··· EXCERPTED RECORDS ···

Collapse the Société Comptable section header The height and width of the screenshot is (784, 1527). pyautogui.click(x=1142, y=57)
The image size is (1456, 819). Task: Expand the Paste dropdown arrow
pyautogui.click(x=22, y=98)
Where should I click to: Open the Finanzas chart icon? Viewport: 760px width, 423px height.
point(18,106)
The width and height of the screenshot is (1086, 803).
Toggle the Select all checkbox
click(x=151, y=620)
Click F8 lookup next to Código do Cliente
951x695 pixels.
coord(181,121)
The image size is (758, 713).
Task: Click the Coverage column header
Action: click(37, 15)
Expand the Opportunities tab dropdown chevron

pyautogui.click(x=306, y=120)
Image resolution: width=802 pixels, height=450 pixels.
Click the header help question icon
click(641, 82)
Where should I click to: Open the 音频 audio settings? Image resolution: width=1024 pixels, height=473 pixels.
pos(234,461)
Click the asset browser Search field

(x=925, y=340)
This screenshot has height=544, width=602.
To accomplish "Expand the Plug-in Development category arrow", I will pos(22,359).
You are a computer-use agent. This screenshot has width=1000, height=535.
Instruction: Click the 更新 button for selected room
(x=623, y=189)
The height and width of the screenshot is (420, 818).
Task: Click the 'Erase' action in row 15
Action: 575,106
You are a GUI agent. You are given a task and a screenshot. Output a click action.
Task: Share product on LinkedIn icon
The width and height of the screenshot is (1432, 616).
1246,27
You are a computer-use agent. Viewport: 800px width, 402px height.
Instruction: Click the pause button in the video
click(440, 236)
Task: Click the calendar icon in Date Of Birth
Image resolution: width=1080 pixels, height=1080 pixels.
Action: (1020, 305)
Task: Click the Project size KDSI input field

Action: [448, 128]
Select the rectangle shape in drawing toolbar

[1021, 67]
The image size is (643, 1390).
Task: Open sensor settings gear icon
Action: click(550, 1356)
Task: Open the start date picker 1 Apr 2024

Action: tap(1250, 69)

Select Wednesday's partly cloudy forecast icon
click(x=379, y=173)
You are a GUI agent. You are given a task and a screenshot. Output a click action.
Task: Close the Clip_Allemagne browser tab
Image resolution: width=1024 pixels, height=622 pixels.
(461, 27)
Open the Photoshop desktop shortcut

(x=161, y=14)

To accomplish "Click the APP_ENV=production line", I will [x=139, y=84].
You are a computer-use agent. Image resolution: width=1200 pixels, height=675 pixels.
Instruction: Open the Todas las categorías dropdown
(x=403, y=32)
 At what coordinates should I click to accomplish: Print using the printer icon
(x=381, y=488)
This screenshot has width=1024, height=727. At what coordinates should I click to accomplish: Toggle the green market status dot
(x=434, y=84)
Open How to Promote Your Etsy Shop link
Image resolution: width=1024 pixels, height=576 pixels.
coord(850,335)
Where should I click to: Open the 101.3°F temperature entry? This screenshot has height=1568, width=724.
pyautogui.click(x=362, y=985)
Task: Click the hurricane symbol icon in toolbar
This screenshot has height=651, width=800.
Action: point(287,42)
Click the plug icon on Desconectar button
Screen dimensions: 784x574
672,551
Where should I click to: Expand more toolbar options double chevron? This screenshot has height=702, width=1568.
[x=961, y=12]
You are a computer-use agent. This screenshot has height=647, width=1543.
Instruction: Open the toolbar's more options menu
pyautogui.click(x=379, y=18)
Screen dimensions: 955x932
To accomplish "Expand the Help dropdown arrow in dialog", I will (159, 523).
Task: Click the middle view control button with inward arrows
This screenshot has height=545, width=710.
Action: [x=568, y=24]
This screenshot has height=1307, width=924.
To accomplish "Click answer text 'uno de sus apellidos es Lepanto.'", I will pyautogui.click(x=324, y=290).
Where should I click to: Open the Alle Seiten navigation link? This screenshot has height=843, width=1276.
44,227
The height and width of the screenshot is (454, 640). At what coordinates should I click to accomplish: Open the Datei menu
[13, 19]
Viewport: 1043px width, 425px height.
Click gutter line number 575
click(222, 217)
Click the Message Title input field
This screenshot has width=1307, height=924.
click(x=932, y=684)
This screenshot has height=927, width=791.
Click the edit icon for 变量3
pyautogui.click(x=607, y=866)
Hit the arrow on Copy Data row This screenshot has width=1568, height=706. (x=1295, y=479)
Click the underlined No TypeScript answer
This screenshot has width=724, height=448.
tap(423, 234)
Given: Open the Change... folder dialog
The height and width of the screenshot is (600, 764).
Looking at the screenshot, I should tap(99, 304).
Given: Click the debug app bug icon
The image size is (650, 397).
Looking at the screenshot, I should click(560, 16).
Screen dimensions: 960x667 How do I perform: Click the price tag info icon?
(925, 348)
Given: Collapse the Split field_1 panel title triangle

···

__ACTIVITY__
Filter by the word "Collapse": copy every line of the data that holds it.

__ANSWER SPACE__
Collapse the Société Comptable section header The height and width of the screenshot is (784, 1527). pyautogui.click(x=1142, y=57)
Given: Collapse the Split field_1 panel title triangle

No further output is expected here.